Instructions for the task:
Please update the entries in the stretch from the line containing "Open Power Query" through the line containing "tap(1430, 972)" by changing "sidebar" to "side panel", and return only those lines with everything else unchanged.

····················

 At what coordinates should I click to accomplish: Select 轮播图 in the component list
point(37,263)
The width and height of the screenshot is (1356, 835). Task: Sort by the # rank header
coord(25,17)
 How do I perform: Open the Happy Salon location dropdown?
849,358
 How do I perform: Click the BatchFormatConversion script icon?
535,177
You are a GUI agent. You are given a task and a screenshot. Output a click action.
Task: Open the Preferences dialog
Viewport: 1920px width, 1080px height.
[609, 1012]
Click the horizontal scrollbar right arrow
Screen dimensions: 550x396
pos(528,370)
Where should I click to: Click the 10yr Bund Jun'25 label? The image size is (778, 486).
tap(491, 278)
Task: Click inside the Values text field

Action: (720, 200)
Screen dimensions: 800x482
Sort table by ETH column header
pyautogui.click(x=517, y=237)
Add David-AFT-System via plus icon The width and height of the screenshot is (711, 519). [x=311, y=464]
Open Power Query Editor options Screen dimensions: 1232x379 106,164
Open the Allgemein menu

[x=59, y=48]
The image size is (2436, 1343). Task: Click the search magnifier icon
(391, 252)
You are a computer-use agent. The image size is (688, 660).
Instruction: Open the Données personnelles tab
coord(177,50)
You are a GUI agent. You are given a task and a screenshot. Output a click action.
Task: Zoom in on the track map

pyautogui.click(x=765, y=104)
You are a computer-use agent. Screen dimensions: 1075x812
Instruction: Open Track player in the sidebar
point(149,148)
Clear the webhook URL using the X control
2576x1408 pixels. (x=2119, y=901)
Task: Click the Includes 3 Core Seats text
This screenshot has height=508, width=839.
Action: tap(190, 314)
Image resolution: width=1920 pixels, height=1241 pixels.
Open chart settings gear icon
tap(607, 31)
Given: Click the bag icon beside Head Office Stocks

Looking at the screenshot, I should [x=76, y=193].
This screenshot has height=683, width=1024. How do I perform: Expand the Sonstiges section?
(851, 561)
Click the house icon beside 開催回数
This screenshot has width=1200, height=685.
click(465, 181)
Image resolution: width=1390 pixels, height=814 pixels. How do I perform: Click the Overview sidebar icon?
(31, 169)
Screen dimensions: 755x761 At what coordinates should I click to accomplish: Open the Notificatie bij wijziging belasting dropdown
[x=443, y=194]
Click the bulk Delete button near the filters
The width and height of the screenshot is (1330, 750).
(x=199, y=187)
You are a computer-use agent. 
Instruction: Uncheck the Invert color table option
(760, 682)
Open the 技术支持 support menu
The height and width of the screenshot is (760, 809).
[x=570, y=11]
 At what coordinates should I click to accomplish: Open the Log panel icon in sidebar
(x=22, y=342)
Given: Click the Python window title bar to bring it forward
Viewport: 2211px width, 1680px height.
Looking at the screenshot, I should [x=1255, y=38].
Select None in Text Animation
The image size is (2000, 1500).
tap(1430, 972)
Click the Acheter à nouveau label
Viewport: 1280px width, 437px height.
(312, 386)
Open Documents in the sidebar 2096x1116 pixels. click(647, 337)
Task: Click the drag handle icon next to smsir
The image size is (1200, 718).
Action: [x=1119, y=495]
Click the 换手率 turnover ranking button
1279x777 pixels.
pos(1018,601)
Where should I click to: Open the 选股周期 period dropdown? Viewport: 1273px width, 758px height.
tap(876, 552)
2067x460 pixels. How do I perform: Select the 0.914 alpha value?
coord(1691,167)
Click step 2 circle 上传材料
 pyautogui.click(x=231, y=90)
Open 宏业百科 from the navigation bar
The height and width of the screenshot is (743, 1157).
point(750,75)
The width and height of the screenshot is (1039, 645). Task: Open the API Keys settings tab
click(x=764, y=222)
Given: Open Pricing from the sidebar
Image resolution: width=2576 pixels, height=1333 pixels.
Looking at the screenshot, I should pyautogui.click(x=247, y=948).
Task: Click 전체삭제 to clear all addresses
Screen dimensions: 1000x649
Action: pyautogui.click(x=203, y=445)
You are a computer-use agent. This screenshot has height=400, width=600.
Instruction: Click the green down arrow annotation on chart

····················

Finished answer:
Open Power Query Editor options Screen dimensions: 1232x379 106,164
Open the Allgemein menu

[x=59, y=48]
The image size is (2436, 1343). Task: Click the search magnifier icon
(391, 252)
You are a computer-use agent. The image size is (688, 660).
Instruction: Open the Données personnelles tab
coord(177,50)
You are a GUI agent. You are given a task and a screenshot. Output a click action.
Task: Zoom in on the track map

pyautogui.click(x=765, y=104)
You are a computer-use agent. Screen dimensions: 1075x812
Instruction: Open Track player in the side panel
point(149,148)
Clear the webhook URL using the X control
2576x1408 pixels. (x=2119, y=901)
Task: Click the Includes 3 Core Seats text
This screenshot has height=508, width=839.
Action: tap(190, 314)
Image resolution: width=1920 pixels, height=1241 pixels.
Open chart settings gear icon
tap(607, 31)
Given: Click the bag icon beside Head Office Stocks

Looking at the screenshot, I should [x=76, y=193].
This screenshot has height=683, width=1024. How do I perform: Expand the Sonstiges section?
(851, 561)
Click the house icon beside 開催回数
This screenshot has width=1200, height=685.
click(465, 181)
Image resolution: width=1390 pixels, height=814 pixels. How do I perform: Click the Overview side panel icon?
(31, 169)
Screen dimensions: 755x761 At what coordinates should I click to accomplish: Open the Notificatie bij wijziging belasting dropdown
[x=443, y=194]
Click the bulk Delete button near the filters
The width and height of the screenshot is (1330, 750).
(x=199, y=187)
You are a computer-use agent. 
Instruction: Uncheck the Invert color table option
(760, 682)
Open the 技术支持 support menu
The height and width of the screenshot is (760, 809).
[x=570, y=11]
 At what coordinates should I click to accomplish: Open the Log panel icon in side panel
(x=22, y=342)
Given: Click the Python window title bar to bring it forward
Viewport: 2211px width, 1680px height.
Looking at the screenshot, I should [x=1255, y=38].
Select None in Text Animation
The image size is (2000, 1500).
tap(1430, 972)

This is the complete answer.